Improving Inclusion in Mine Action, Through Design Thinking
When we talk about inclusion, most people picture boardrooms, offices, and HR policies. But what does inclusion look like when the workplace itself is a minefield?
In the Mine Action sector, people work daily in danger zones - clearing explosive remnants of war so communities can live safely again. Women, and people with disabilities are often excluded, despite the critical value they offer. Many attempts have been made to resolve this - largely within policy and training, but the exclusion holds.
At Here I Am Studio, we believe inclusion isn’t achieved just through awareness campaigns or policy statements. It’s achieved through design. Design thinking gives us a way to see - and redesign - all of the many invisible barriers that quietly tell some people, you don’t belong here.
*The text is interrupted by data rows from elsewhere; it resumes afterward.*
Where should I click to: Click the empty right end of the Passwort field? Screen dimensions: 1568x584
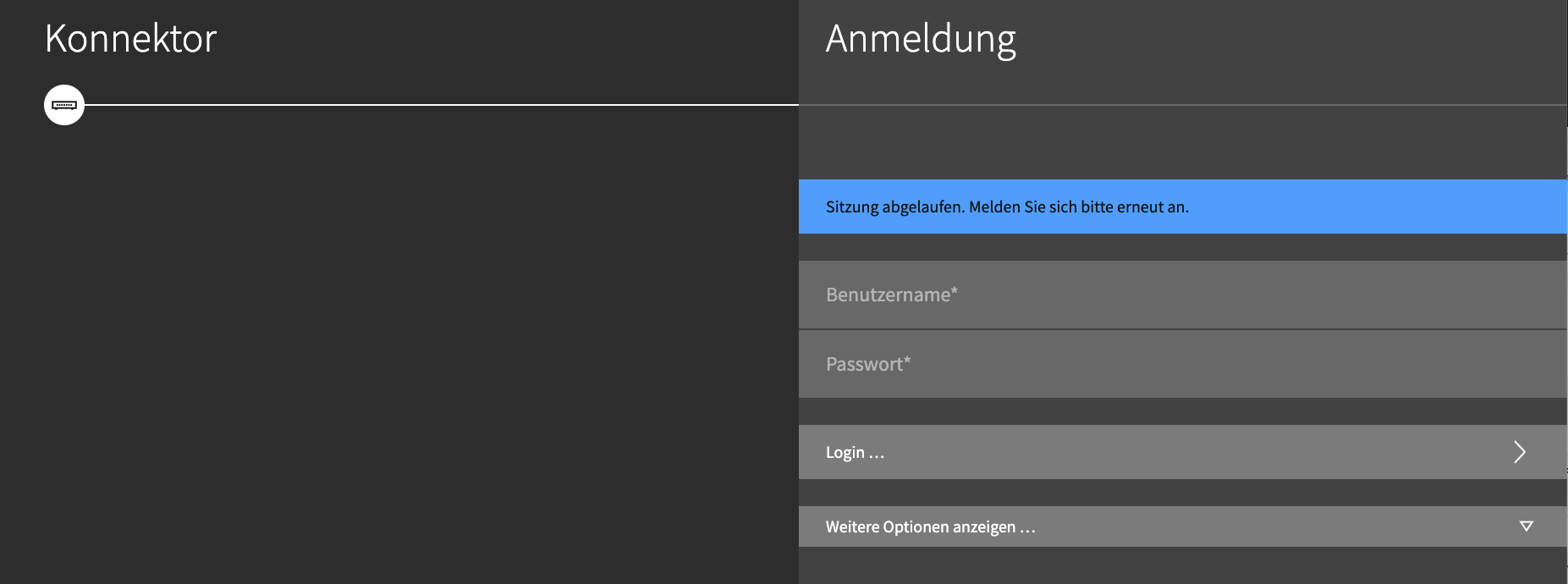coord(1439,364)
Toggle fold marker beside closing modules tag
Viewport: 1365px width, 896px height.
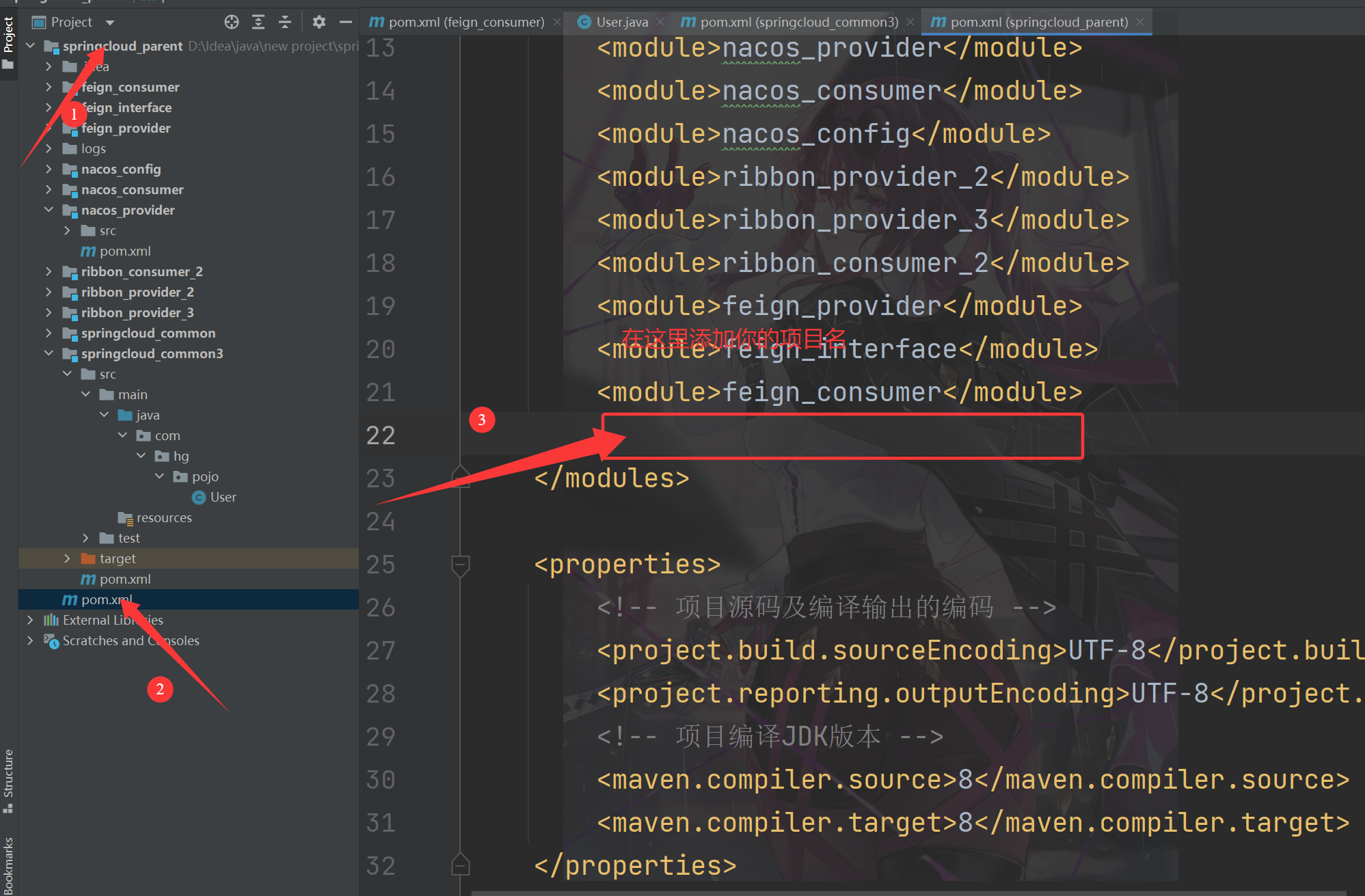(460, 477)
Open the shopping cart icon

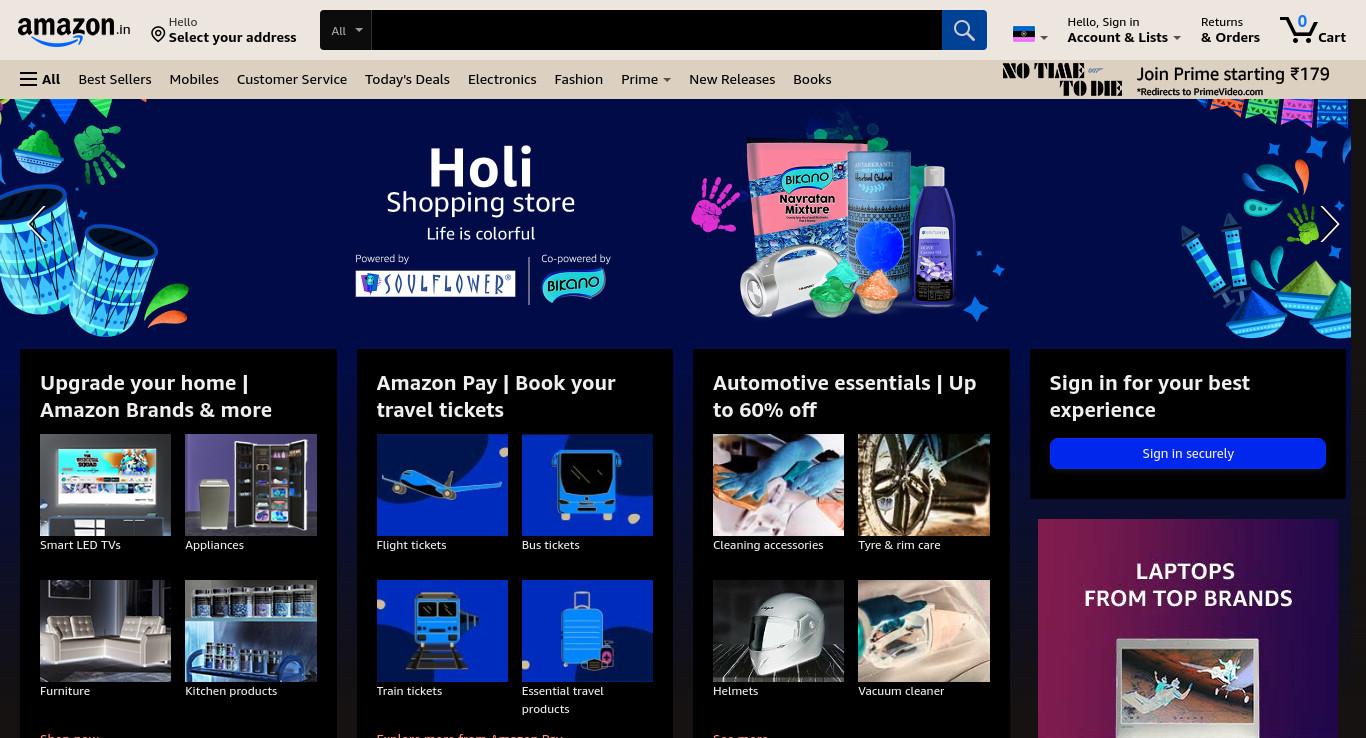(1313, 29)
What Design Thinking Looks Like in Mine Action
Design thinking isn’t abstract theory - it’s a structured, human-centred way of redesigning systems - so they work for everyone.
Here’s how a design thinking process unfolds in practice - and what it can reveal about exclusion that traditional approaches miss
1. Empathise - Start with the people inside the system
Spend time with deminers, community liaison officers, women who’ve never applied for mine action roles, women who have, persons with disabilities affected by explosive ordnance contamination. Observe and watch how people move, who speaks, who waits, what feels awkward. Listen for the moment someone says, ‘that’s just how it’s always been.’ That’s where the design problem starts.
Observe what inclusion or exclusion looks like in their daily experience.
2. Define - Map the journey and name the barriers
Turn observations into a visual “journey map” showing where exclusion creeps in as they move through the system - from beginning to end: job ads circulated through male networks, the impossible to pass fitness test modelled on male military drills, training was conducted in male-dominated spaces where women didn’t feel they could speak, the uniform designed for men that pinches and feels immodest.
3. Ideate - Reframe barriers into design challenges
Here, we shift from understanding the problem, to designing the solutions. We reframe each barrier as a creative design challenge, and co-design solutions with the people who will use, and be affected by them: staff, supervisors, community members.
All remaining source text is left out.